## Set exercise
Write out the lines starting at the line containing "Given: Open the 온라인상담 link" and ending at the line containing "Looking at the", with both of those lines included.

-- Start of Input rows --

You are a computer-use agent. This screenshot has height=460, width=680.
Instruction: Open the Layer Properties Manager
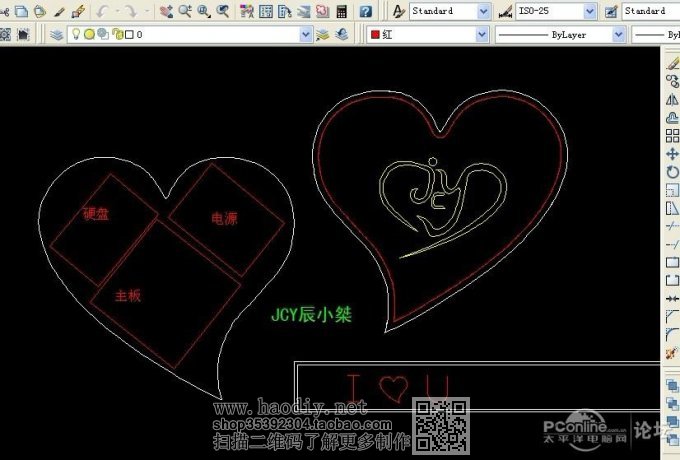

-- End of Input rows --
-- Start of Input rows --

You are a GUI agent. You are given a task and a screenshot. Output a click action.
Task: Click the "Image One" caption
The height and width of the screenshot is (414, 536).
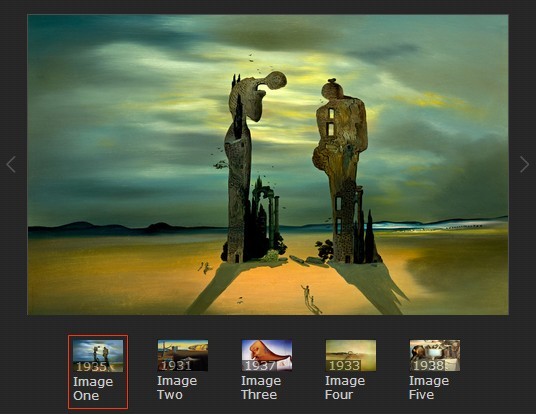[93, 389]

-- End of Input rows --
-- Start of Input rows --

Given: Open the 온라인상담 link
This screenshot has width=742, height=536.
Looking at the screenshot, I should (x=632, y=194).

-- End of Input rows --

## Answer to the exercise
Given: Open the 온라인상담 link
This screenshot has width=742, height=536.
Looking at the screenshot, I should (x=632, y=194).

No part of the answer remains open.